My point here is that there is a lot of stuff to do in Biomutant. Like, a massive amount, but I hasten to add that I cannot knock the ambition behind Biomutant. Evidently Experiment 101 at some point held a brainstorming session during which someone switched all the waters with high-sugar energy drinks and hid the board rubbers. From the outset you’re populating your map with flashing icons, and you’ll still be finding new stuff after 20 hours.
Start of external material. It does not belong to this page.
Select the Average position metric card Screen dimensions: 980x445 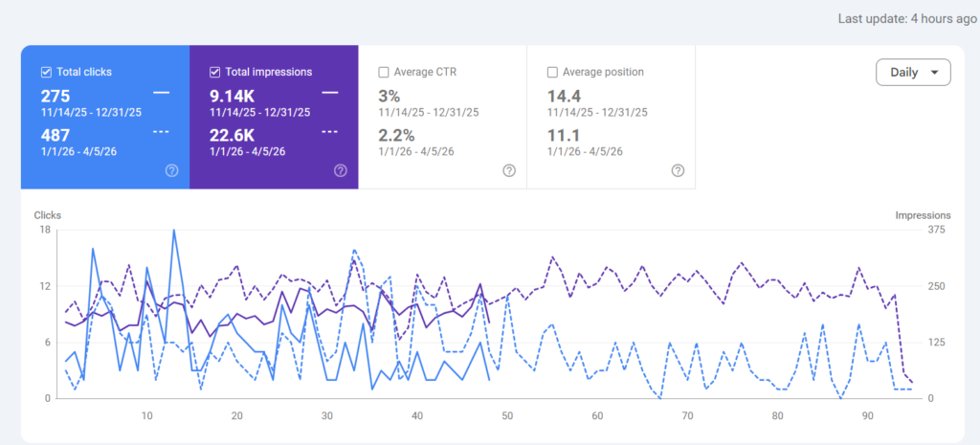[612, 117]
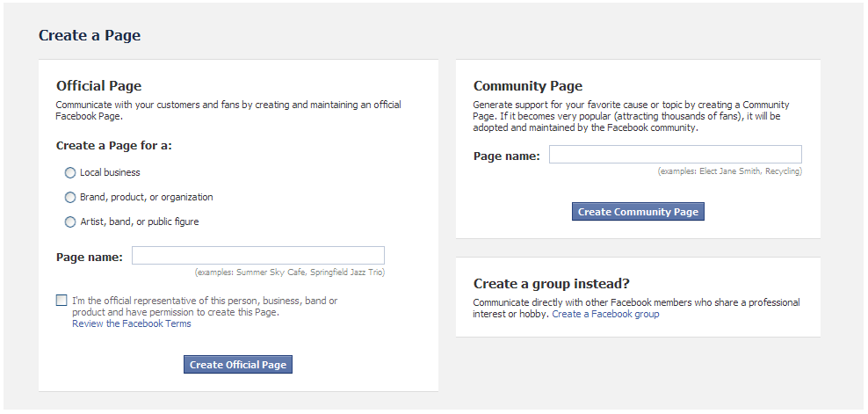Click the Create Official Page button
The width and height of the screenshot is (868, 414).
(238, 365)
Biomutant: An RPG filled to bursting point
But if Biomutant is living proof of anything, it’s that there really is such a thing as too much of a muchness. From the moment you open up the character creation screen, it begins hurling silly words and nonsensical terms at you and it rarely stops. Your first task is to create a custom rodent-like hero from a bunch of presets which you can then fine tune with sliders. My little white and blue rat-rabbit only took a few minutes to create, as I was quite happy to sling all my initial points into Vitality and Agility and select the Saboteur class, because dual-wielding makeshift guns and blades sounded cool.
The classes on offer represent the usual RPG fare such as the Commando who does more damage with rifles and the Psi-Freak, who can wield Biomutant’s form of magic like a wizard. Thing is, it doesn’t matter much, because it doesn’t take long to realise that one thing Experiment 101 weren’t interested in was creating a challenge.
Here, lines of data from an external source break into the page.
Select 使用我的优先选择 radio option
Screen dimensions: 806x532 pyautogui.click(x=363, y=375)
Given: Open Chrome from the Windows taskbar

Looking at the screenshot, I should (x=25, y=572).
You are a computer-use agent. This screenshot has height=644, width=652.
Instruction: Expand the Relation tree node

Biomutant review: How is the combat
Much noise has been made about Biomutant’s combat being based loosely on the frenetic bloodletting in Devil May Cry, and I can certainly see the similarities there, in the same way I can see the similarities between the driving in Forza and the driving in Crash Team Racing. Because while Biomutant’s combat definitely looks great in trailers, in practice it’s a little less impressive.
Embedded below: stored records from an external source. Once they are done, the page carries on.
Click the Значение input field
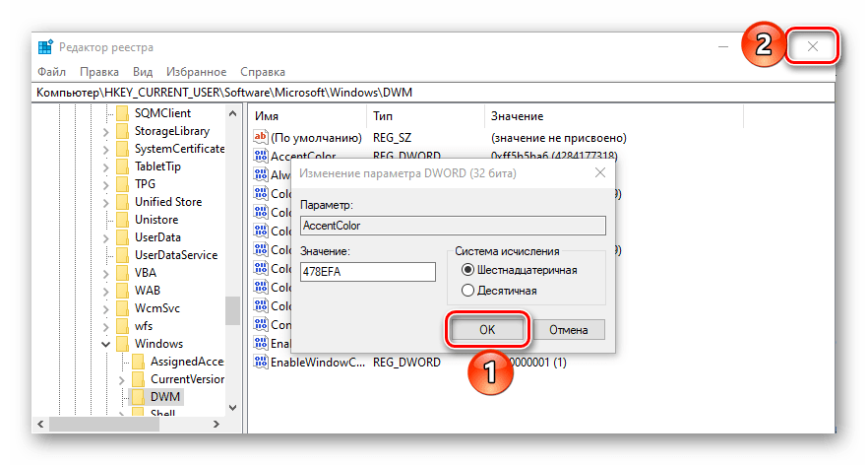Screen dimensions: 868x465 (368, 273)
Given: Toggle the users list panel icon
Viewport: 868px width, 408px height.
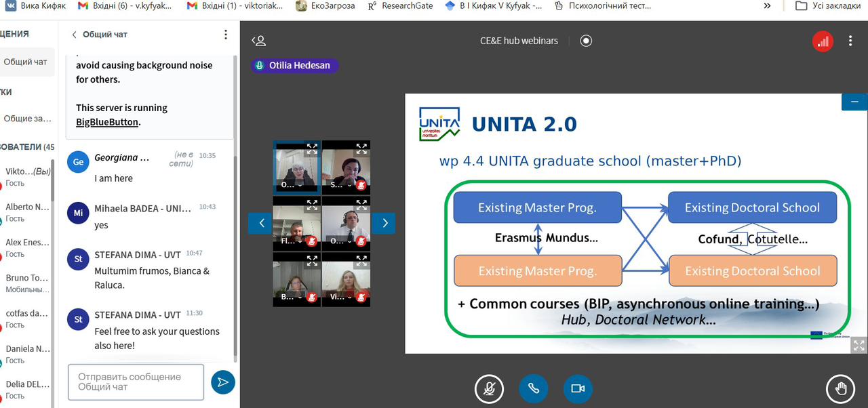Looking at the screenshot, I should click(258, 41).
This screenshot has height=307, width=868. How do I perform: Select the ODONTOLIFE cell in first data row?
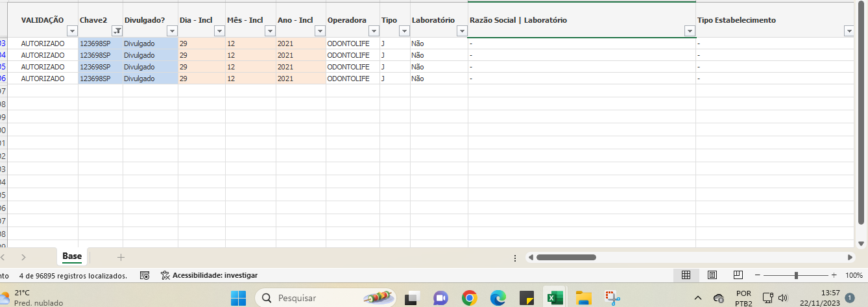point(348,43)

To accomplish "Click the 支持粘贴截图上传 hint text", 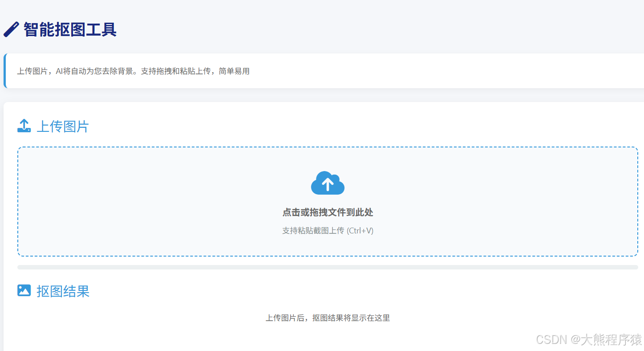I will (x=328, y=230).
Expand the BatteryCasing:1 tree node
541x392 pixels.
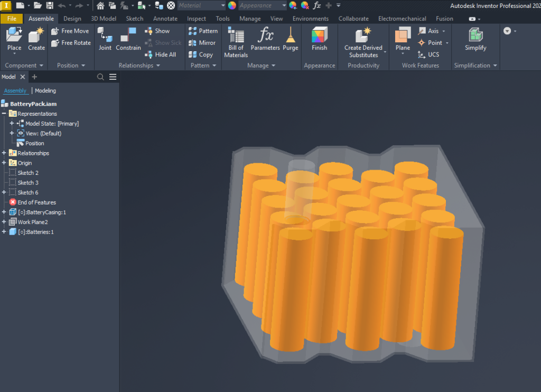pos(4,212)
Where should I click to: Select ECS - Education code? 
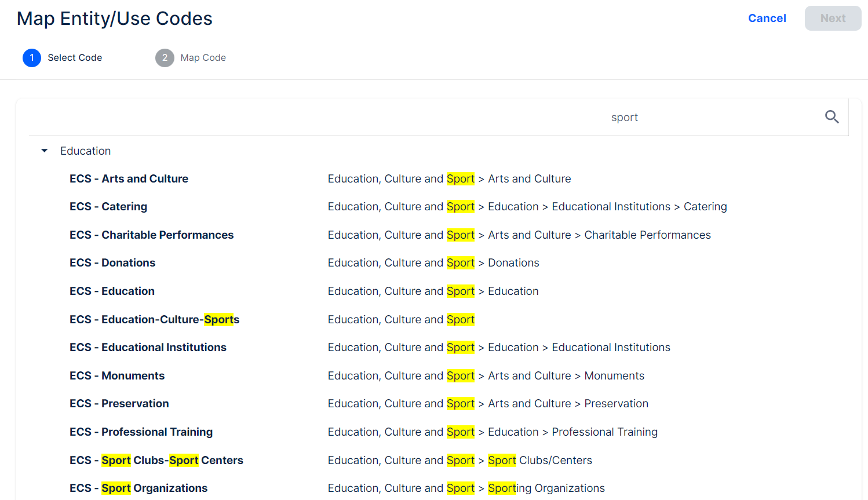pyautogui.click(x=112, y=291)
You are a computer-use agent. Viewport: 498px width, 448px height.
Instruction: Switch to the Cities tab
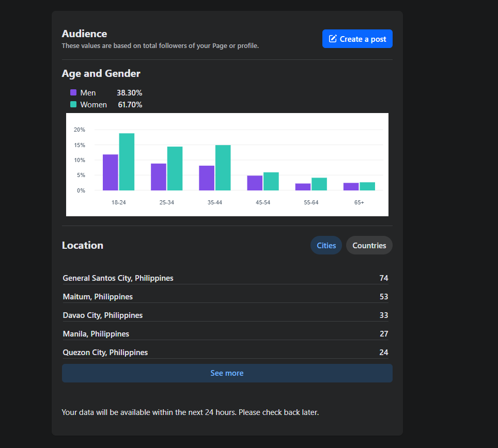click(x=326, y=246)
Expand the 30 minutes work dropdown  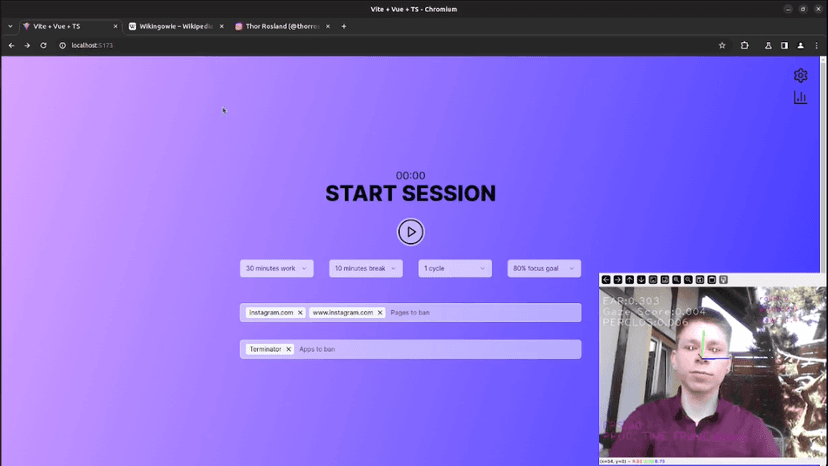(x=277, y=268)
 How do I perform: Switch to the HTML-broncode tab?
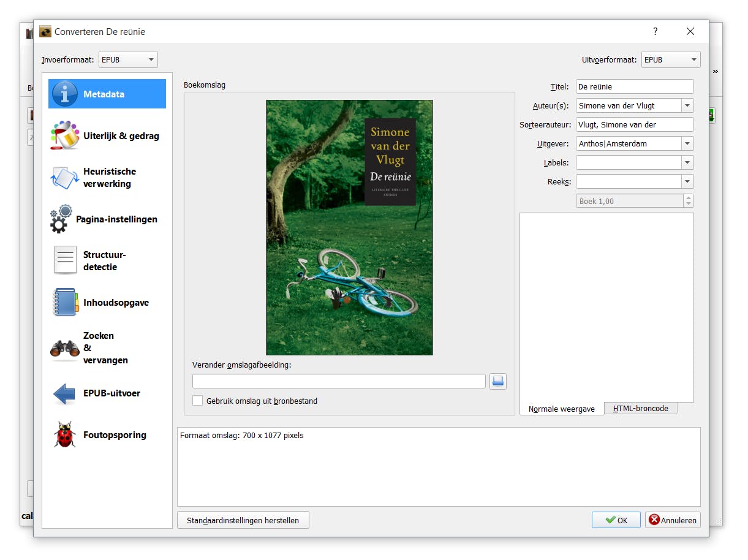click(x=640, y=408)
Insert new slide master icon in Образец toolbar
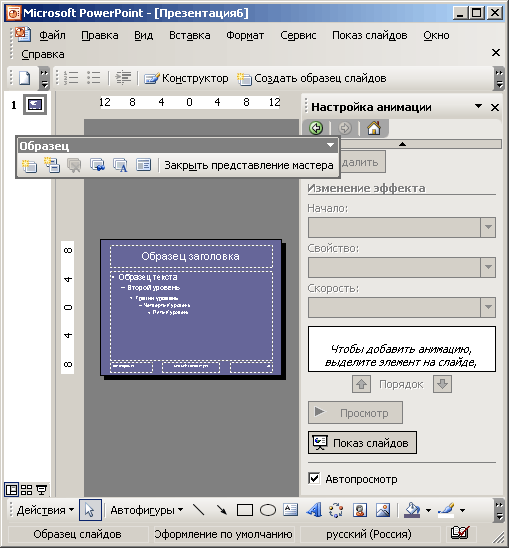 point(29,165)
It’s nice to be cartwheeling around bad guys and seamlessly mixing melee and ranged combat, but it’s nicer when you can feel the impact of each blow and sadly, Biomutant just doesn’t deliver punchy, exciting combat. Yes, you can flip about the place and employ a form of magic, and yes there’s more slow motion action than Zack Snyder filming a fight between two OAPs in a vat of treacle, but there’s rarely anything to force you to use your entire arsenal. The free-class system allows you to pump points into whichever stat you like, and so by around 10 hours in I’d ditched the dual blades for a whacking great sword that poisoned my enemies, and a rifle that I haven’t had to swap out for the 25 hours since equipping it.
Living for the loot
There’s an argument here that things are only as fun as you make them, and I suppose you could throw caution to the wind and wade in with your dukes up, but there’s absolutely no penalty for circle-strafing every single enemy while shooting them until they catapult off in slow motion. You’ll rarely take a solid hit, let alone die. A lack of weight to the melee combat leaves the experience looking pretty but feeling hollow, and despite trying to engage with it in a meaningful way on multiple occasions I struggled to see any encounter as more than an obstacle between me and Biomutant’s beautiful, loot-filled world.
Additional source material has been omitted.